I wrote a book called Unbury the Burden because I lived the mess. And then I built a nonprofit by the same name to help people do better while they still have time. What drives me most is helping people take action before crisis hits. Whether it’s planning for death, talking about legacy, or simply organizing the chaos, I believe in doing the hard things now so someone else doesn’t have to later.
Today, I volunteer with Missouri Valley Search and Rescue, a 100% volunteer team that assists law enforcement when people go missing. I also support the Dear Casi Foundation, an organization that provides resources and advocacy for families of the missing. Through Unbury the Burden Inc., I continue my mission to help families prepare for life’s hardest moments with clarity, compassion, and peace of mind.
I meet monthly with a Financial Marketing Mastermind to keep my ideas sharp, my perspective challenged, and my goals in motion. And yes—I still make it to dinner when I can.
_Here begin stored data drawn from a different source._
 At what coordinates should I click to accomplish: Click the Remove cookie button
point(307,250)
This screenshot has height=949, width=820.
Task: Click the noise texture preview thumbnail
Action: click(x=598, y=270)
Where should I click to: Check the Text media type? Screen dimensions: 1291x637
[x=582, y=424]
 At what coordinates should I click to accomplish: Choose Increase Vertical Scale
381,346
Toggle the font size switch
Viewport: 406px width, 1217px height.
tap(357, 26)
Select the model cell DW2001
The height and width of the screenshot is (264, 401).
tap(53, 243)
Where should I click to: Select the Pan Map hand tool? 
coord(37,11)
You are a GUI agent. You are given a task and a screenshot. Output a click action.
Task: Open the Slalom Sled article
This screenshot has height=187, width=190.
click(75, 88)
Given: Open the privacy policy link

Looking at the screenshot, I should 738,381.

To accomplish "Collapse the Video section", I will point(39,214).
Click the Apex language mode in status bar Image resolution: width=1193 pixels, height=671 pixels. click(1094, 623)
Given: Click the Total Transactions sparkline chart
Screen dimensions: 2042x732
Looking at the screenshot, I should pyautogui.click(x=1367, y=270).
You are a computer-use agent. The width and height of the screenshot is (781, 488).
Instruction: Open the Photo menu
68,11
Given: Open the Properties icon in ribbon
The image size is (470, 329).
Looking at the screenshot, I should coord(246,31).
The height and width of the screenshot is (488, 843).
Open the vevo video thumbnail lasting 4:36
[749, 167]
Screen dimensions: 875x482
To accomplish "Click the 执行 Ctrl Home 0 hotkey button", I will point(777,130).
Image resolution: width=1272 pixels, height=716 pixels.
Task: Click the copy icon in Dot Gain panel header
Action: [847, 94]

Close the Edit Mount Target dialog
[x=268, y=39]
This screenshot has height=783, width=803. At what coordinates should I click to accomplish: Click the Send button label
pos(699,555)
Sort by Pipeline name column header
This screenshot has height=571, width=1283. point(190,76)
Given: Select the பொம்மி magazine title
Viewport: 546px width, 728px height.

I don’t pretend to have it all together. I mess up. I carry guilt. I’ve experienced addiction, loss, and what it feels like to think you’ve failed someone you love. But I also believe in redemption. In starting again. In showing up even when you don’t feel ready. And that’s what I do—again and again.
My life is busy, layered, and always in motion. But at the center of it is a quiet commitment: to help lighten the load, wherever I can. Even if it’s not easy. Especially when it’s not easy.
If you’re still reading, thank you. I’m glad you’re here.